A professora da FMUSP Márcia Couto abriu as discussões tratando de seu tema de pesquisa: a hesitação vacinal.  Sobre isso, Márcia destacou as desigualdades e paradoxos acerca da cobertura vacinal, sobretudo a infantil. Historicamente, as campanhas antivacinas sempre estiveram relacionadas aos estratos mais baixos da sociedade brasileira. Contudo, desde 2012 – depois de longos anos de maior investimento na saúde pública –, a maior cobertura vacinal está justamente entre as populações de baixa renda, que continua participando de campanhas de vacinação até mesmo em períodos de repressão, como na ditadura militar. Para a professora, isso leva a uma questão paradigmática, sobre a qual os movimentos de saúde precisam se debruçar: a relação entre promoção do acesso a imunizantes e a maior aceitabilidade das vacinas.

Em seguida, o quilombola e membro do CONAQ Mateus Brito chama atenção a uma perspectiva ainda escassamente debatida: a de que o SUS é, também, uma conquista quilombola, que possibilitou essas comunidades a sobreviver frente a um racismo institucional que as colocou frente a uma realidade violenta e de mortes evitáveis. Mesmo com avanços, Mateus lembra que é preciso levar em conta que, por vivermos em uma sociedade com bases coloniais e racista, o SUS, enquanto uma de suas instituições, também foi estruturado a partir destas mesmas. “Olhar para o futuro do SUS é olhar para as desigualdades que devem ser enfrentadas, que atingem, principalmente, as populações mais vitimadas, que são as negras e indígenas”, diz ele. Neste contexto, Mateus não só explicita a urgência da criação da Política Nacional de Saúde Integral da População Quilombola (PNASQ), como elenca quatro principais dilemas a serem enfrentados para que o SUS passe a ter, de fato, a cara do povo brasileiro.

Luana Alves, psicóloga e vereadora de São Paulo pelo Psol, começou sua fala lembrando que o SUS, “muito mais processo do que coisa”, está e requer constante movimento. Isso significa tanto que ele é objeto de disputa política, quanto que acabar com as desigualdades na saúde requer ação. Neste contexto, se nosso sistema de saúde será, de fato, um redutor de desigualdades irá depender de como ele é pautado e estruturado, inclusive pelos próprios profissionais de saúde.
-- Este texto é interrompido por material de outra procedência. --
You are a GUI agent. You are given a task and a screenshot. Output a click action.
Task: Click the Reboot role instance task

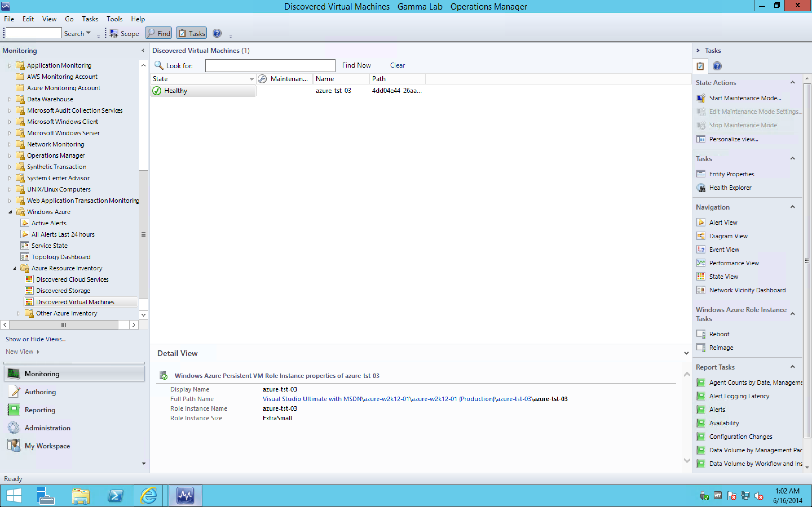tap(719, 334)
Luana explica que, nas cidades pequenas, a atenção às desigualdades na saúde nem sequer existe, pois, uma vez que nelas a pasta é definida por parlamentares através de emendas muitas vezes maiores do que o próprio orçamento municipal, o SUS acaba tornando-se um mecanismo de propagação de poder da elite econômica.

Por fim, Rachel Gouveia, professora da UFRJ e ativista antimanicomial, ressalta a importância da compreensão da interseccionalidade, oriunda de bases de movimentos negros, para pensar as desigualdades na Atenção à Saúde e a própria reconstrução do nosso sistema de saúde. Estabelecendo as questões raciais como a espinha dorsal da construção do SUS, Rachel explica que as desigualdades na saúde e a questão interseccional já começam na própria divisão social, sexual e racial do trabalho sanitário, que determinou, por exemplo, que profissões relacionadas ao cuidado fossem relegadas a mulheres pretas e periféricas. “Esses dados também falam sobre hierarquização e dificuldades presentes no SUS”, lembra a professora. Para Rachel, construir um SUS antirracista é, antes de tudo, sobre resgatar práticas e saberes da medicina tradicional que sofreram um apagamento a partir da medicina tradicional – de bases coloniais e racistas.